**Work to complete:**
A faithful copy of the data is the goal; set it down exactly, without the images.
Material for this task Start Marker
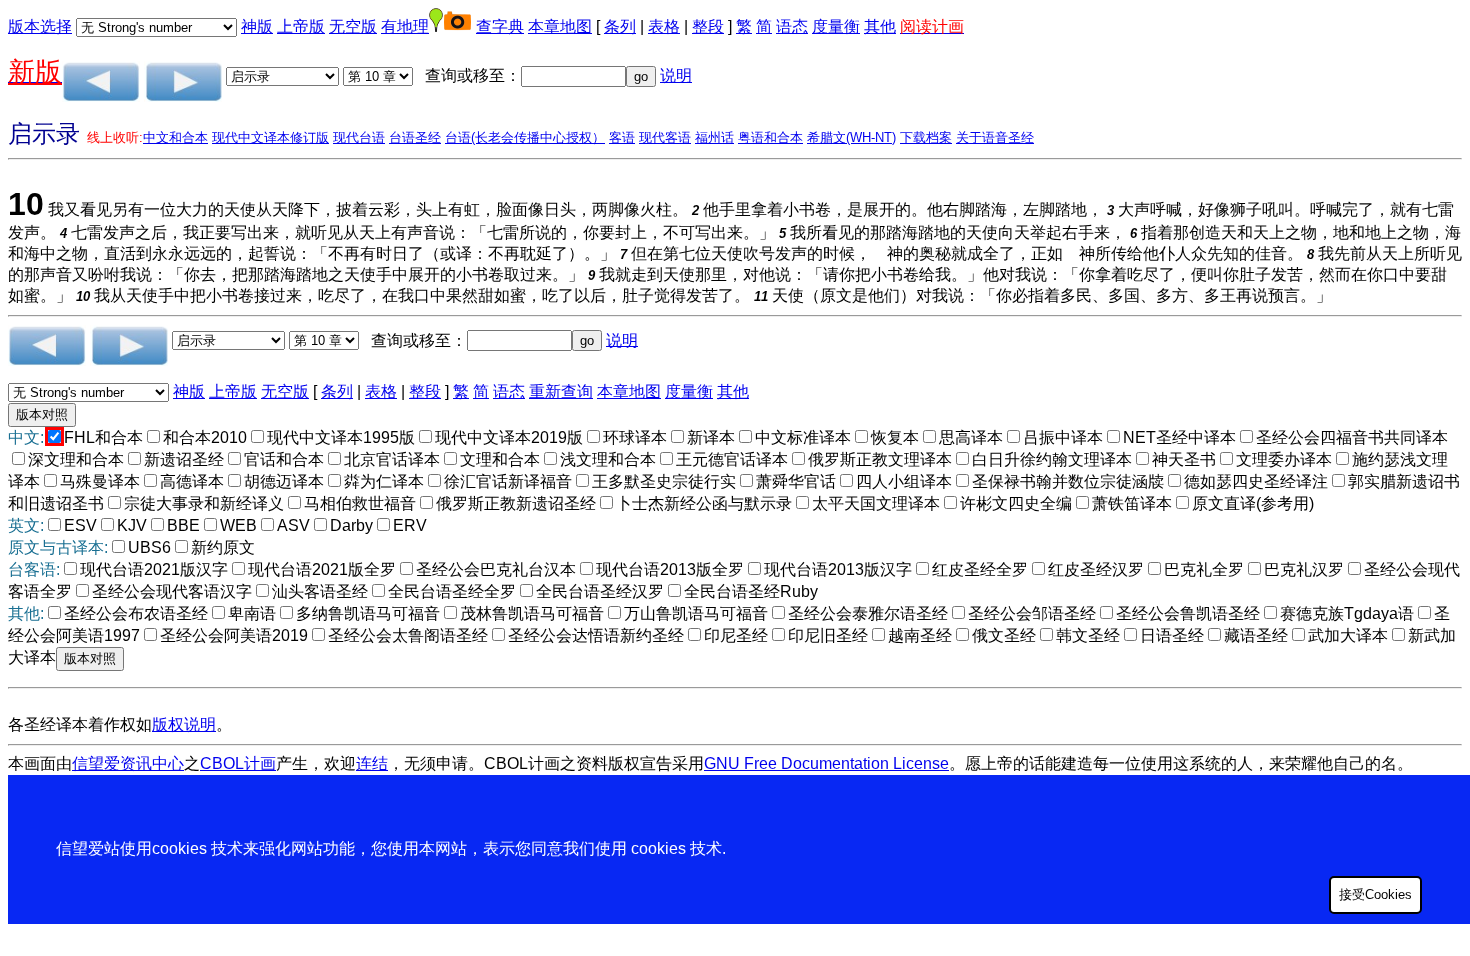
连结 (372, 763)
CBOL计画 (238, 763)
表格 (664, 26)
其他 (880, 26)
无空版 (353, 26)
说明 (676, 75)
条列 (620, 26)
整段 (708, 26)
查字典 (500, 26)
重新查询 (561, 391)
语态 (792, 26)
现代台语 (359, 137)
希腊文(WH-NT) (851, 137)
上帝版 (301, 26)
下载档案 (926, 137)
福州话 (714, 137)
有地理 (405, 26)
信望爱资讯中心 (128, 763)
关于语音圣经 (995, 137)
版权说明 (184, 724)
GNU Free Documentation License (826, 763)
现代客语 (665, 137)
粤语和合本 (770, 137)
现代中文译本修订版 (270, 137)
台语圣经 (415, 137)
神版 (257, 26)
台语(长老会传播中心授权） (525, 137)
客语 (622, 137)
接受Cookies (1375, 894)
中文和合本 (175, 137)
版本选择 (40, 26)
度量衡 (836, 26)
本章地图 (560, 26)
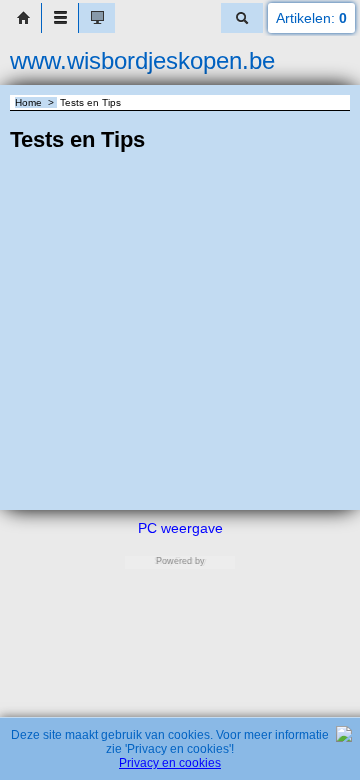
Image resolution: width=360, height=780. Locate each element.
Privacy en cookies (170, 763)
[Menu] (60, 18)
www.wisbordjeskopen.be (142, 60)
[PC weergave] (97, 18)
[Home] (23, 18)
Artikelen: (311, 18)
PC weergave (180, 528)
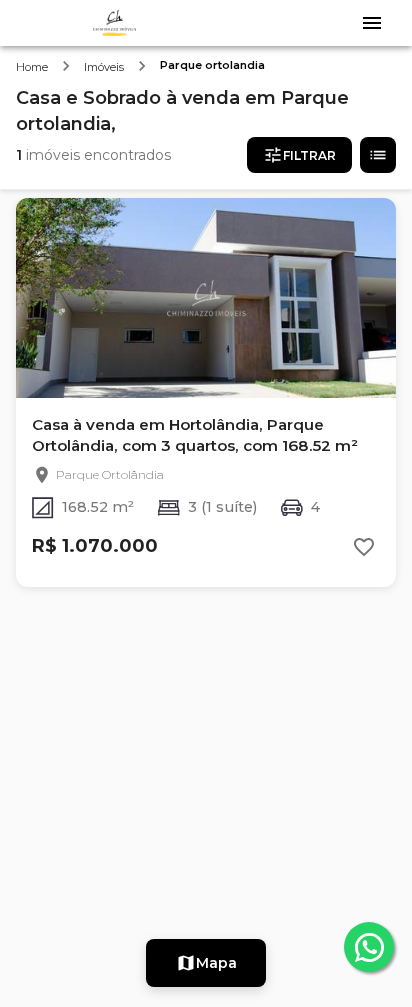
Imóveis (104, 67)
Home (32, 67)
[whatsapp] (369, 947)
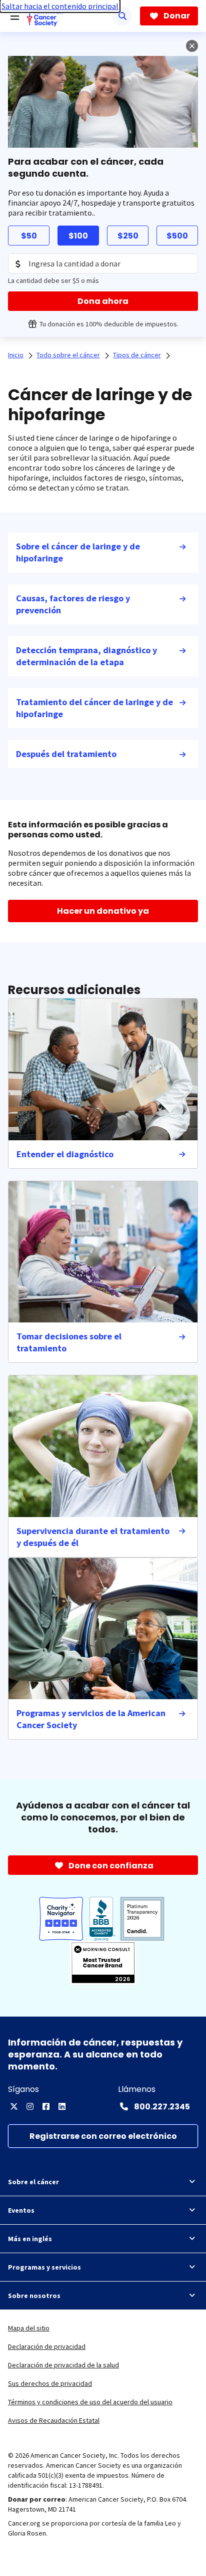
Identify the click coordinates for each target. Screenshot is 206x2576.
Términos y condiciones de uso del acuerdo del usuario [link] (90, 2401)
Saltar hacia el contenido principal (60, 6)
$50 (29, 236)
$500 (177, 236)
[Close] (192, 46)
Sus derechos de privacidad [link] (50, 2383)
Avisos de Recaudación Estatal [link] (54, 2420)
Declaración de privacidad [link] (47, 2346)
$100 (78, 236)
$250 (128, 236)
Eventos (21, 2210)
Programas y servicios (44, 2267)
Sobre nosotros (34, 2295)
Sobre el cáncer (33, 2181)
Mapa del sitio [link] (29, 2327)
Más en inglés (30, 2238)
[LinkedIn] (62, 2106)
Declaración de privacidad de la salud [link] (63, 2364)
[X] (14, 2106)
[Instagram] (30, 2106)
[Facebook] (46, 2106)
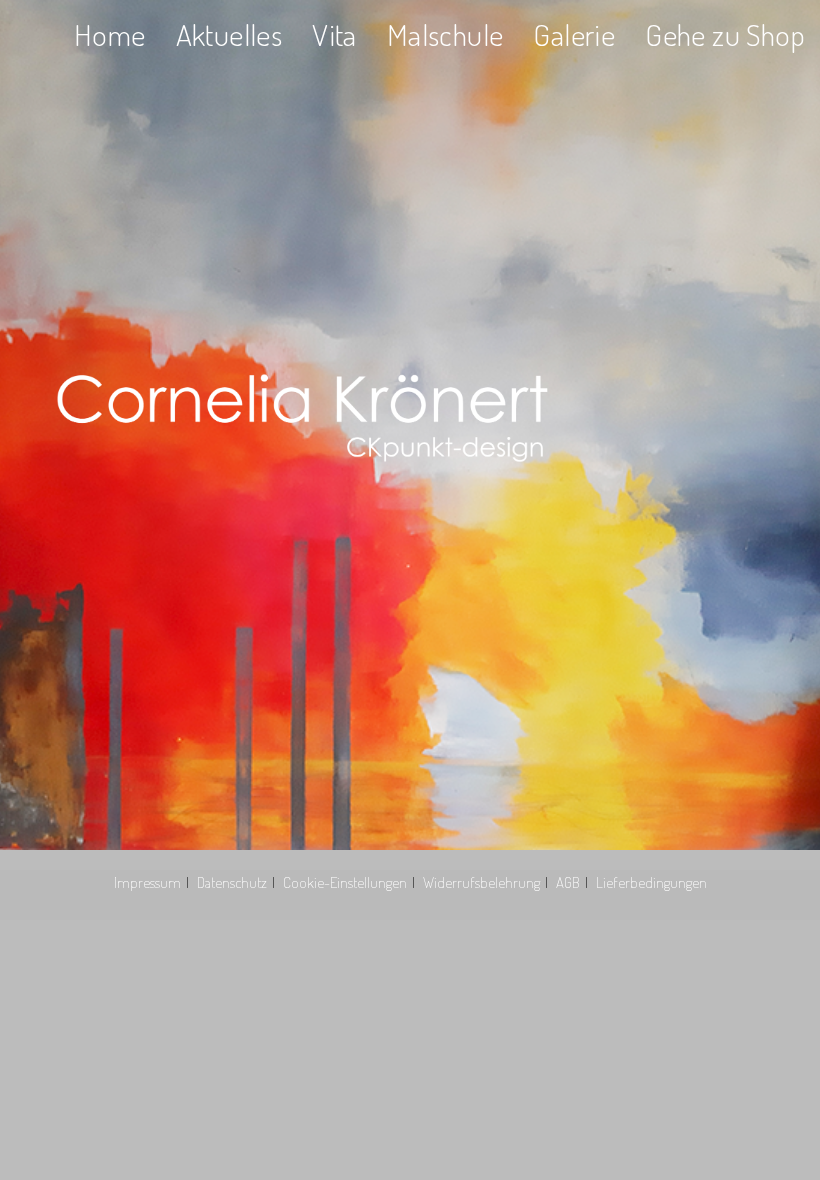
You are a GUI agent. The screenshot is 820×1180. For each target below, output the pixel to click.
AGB (568, 882)
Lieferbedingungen (651, 882)
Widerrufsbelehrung (481, 882)
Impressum (147, 882)
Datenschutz (232, 882)
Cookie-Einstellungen (345, 882)
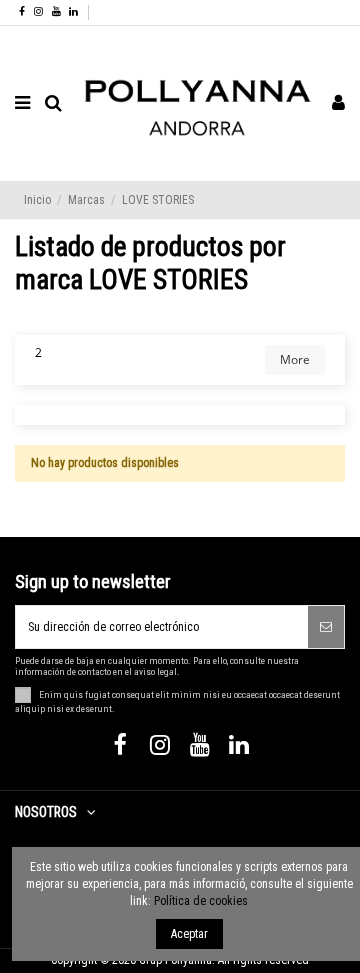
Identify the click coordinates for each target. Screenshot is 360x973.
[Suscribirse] (326, 627)
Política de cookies (201, 901)
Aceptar (189, 934)
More (295, 359)
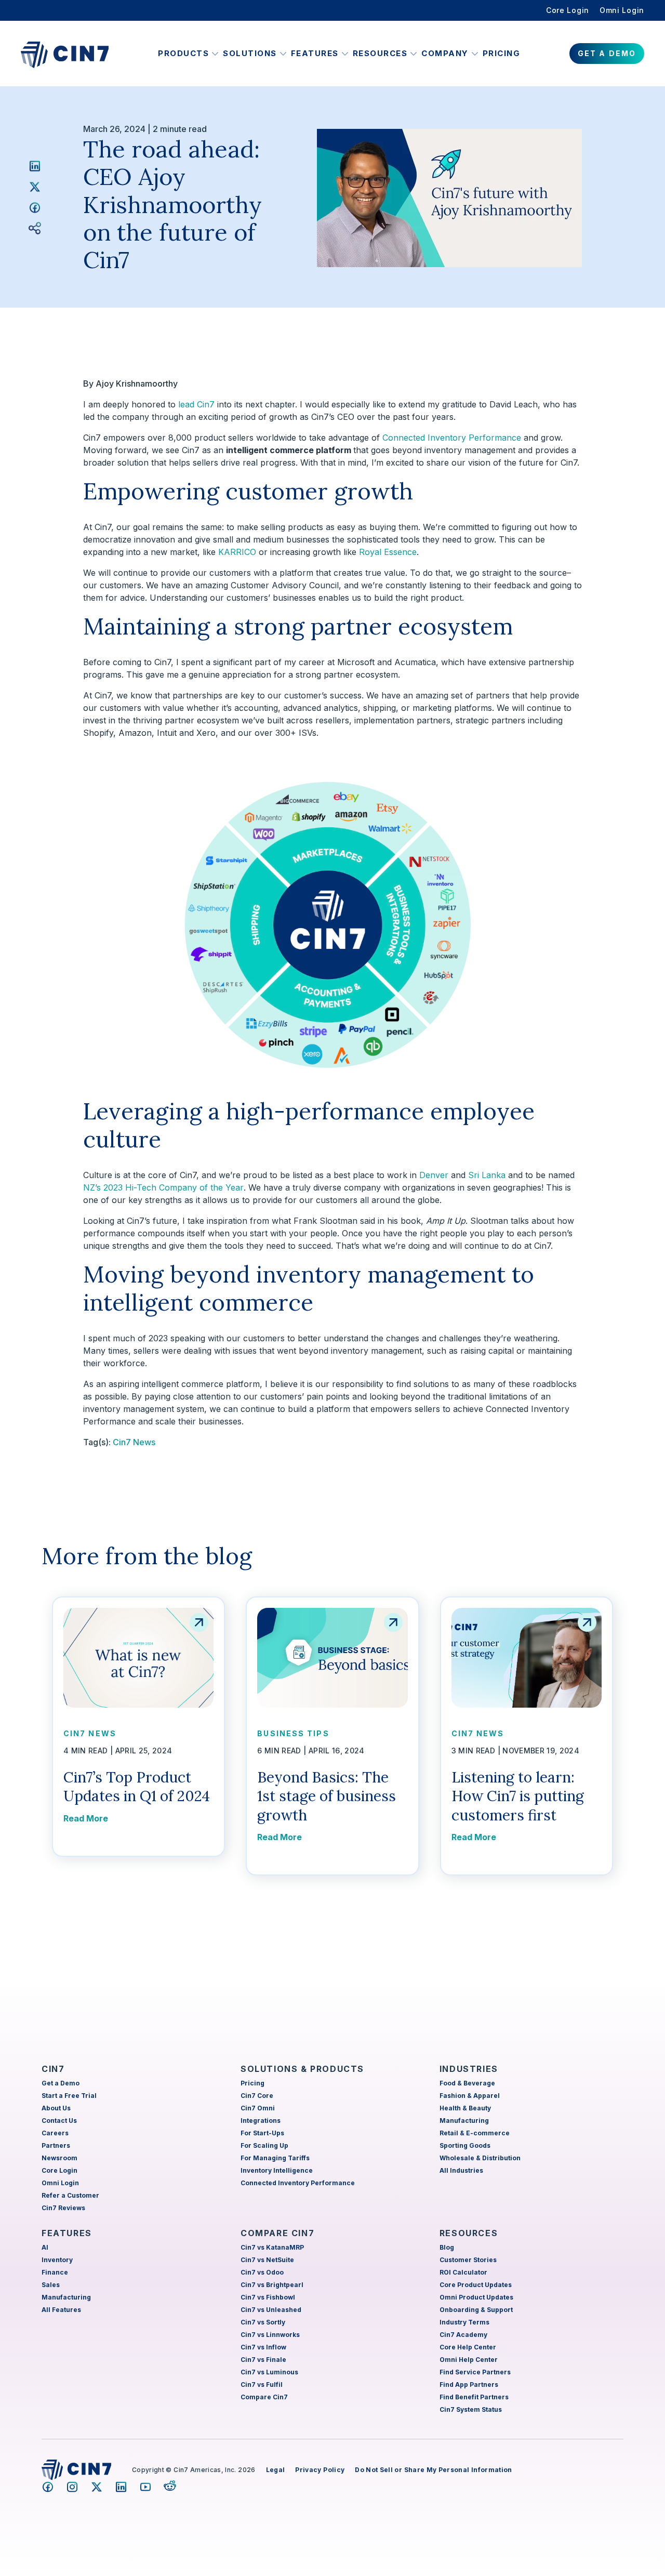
Material for this task End Marker
**Task solution:**
连结 (372, 763)
CBOL计画 (238, 763)
表格 (664, 26)
其他 (880, 26)
无空版 (353, 26)
说明 (676, 75)
条列 (620, 26)
整段 (708, 26)
查字典 (500, 26)
重新查询 (561, 391)
语态 (792, 26)
现代台语 (359, 137)
希腊文(WH-NT) (851, 137)
上帝版 (301, 26)
下载档案 (926, 137)
福州话 (714, 137)
有地理 (405, 26)
信望爱资讯中心 (128, 763)
关于语音圣经 (995, 137)
版权说明 (184, 724)
GNU Free Documentation License (826, 763)
现代客语 (665, 137)
粤语和合本 (770, 137)
现代中文译本修订版 (270, 137)
台语圣经 (415, 137)
神版 (257, 26)
台语(长老会传播中心授权） (525, 137)
客语 (622, 137)
接受Cookies (1375, 894)
中文和合本 (175, 137)
版本选择 (40, 26)
度量衡 (836, 26)
本章地图 (560, 26)
Image resolution: width=360, height=780. Locate each element.
Privacy en cookies (170, 763)
[Menu] (60, 18)
www.wisbordjeskopen.be (142, 60)
[PC weergave] (97, 18)
[Home] (23, 18)
Artikelen: (311, 18)
PC weergave (180, 528)
Imóveis (104, 67)
Home (32, 67)
[whatsapp] (369, 947)
Identify the click coordinates for each target. Screenshot is 206x2576.
Términos y condiciones de uso del acuerdo del usuario [link] (90, 2401)
Saltar hacia el contenido principal (60, 6)
$50 (29, 236)
$500 (177, 236)
[Close] (192, 46)
Sus derechos de privacidad [link] (50, 2383)
Avisos de Recaudación Estatal [link] (54, 2420)
Declaración de privacidad [link] (47, 2346)
$100 (78, 236)
$250 (128, 236)
Eventos (21, 2210)
Programas y servicios (44, 2267)
Sobre nosotros (34, 2295)
Sobre el cáncer (33, 2181)
Mapa del sitio [link] (29, 2327)
Más en inglés (30, 2238)
[LinkedIn] (62, 2106)
Declaración de privacidad de la salud [link] (63, 2364)
[X] (14, 2106)
[Instagram] (30, 2106)
[Facebook] (46, 2106)
You are a GUI agent. The screenshot is 820×1180. For each target below, output the pixel to click.
AGB (568, 882)
Lieferbedingungen (651, 882)
Widerrufsbelehrung (481, 882)
Impressum (147, 882)
Datenschutz (232, 882)
Cookie-Einstellungen (345, 882)
Identify the click coordinates for each target. Screenshot is 360x973.
[Suscribirse] (326, 627)
Política de cookies (201, 901)
Aceptar (189, 934)
More (295, 359)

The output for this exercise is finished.